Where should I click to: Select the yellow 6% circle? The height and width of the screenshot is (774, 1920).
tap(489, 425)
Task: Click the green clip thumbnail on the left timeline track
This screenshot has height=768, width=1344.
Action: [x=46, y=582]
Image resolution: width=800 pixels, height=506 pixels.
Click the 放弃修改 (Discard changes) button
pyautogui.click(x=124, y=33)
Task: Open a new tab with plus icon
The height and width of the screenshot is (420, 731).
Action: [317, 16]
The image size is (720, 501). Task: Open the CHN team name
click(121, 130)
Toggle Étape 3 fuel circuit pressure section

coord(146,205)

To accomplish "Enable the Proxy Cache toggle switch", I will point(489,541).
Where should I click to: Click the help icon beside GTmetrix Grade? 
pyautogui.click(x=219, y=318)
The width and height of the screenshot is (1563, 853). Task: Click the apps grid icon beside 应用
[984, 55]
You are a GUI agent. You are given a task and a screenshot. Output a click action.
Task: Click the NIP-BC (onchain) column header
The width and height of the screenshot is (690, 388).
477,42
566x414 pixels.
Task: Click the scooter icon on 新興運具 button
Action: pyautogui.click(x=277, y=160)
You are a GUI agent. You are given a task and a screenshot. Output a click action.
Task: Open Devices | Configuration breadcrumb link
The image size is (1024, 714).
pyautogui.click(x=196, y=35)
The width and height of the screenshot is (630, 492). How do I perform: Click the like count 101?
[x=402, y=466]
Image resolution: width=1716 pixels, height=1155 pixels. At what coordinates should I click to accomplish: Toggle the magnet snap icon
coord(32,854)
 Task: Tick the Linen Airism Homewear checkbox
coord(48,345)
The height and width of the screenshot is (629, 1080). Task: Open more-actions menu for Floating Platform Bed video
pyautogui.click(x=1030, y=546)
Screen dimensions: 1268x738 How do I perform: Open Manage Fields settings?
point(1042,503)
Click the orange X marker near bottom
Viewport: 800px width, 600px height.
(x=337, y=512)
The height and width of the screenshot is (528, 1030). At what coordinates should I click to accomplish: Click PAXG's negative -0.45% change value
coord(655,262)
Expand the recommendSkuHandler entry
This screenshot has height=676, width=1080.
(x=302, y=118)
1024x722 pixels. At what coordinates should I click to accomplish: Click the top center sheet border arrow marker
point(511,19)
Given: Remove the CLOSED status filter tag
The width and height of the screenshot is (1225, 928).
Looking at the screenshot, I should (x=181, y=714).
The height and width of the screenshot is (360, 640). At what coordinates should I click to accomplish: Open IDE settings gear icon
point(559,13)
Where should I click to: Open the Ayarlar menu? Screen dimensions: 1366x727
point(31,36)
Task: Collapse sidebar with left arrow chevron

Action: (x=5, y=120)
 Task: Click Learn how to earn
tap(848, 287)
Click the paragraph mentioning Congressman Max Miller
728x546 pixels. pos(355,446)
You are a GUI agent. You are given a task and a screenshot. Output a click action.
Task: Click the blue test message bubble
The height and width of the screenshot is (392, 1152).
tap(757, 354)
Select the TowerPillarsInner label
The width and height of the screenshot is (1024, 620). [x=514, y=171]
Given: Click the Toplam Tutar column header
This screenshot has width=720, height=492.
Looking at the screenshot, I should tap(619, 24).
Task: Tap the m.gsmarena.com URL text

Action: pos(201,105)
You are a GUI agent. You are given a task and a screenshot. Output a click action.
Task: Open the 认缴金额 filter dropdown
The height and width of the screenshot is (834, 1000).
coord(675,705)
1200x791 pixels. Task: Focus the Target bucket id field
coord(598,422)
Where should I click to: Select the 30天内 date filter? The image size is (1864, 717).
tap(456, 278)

■ ■ ■ ■ ■ ■ ■

Required action
Among the lines above, show every one that contains the string "column".

Response for this exercise
Task: Click the NIP-BC (onchain) column header
Given: Click the Toplam Tutar column header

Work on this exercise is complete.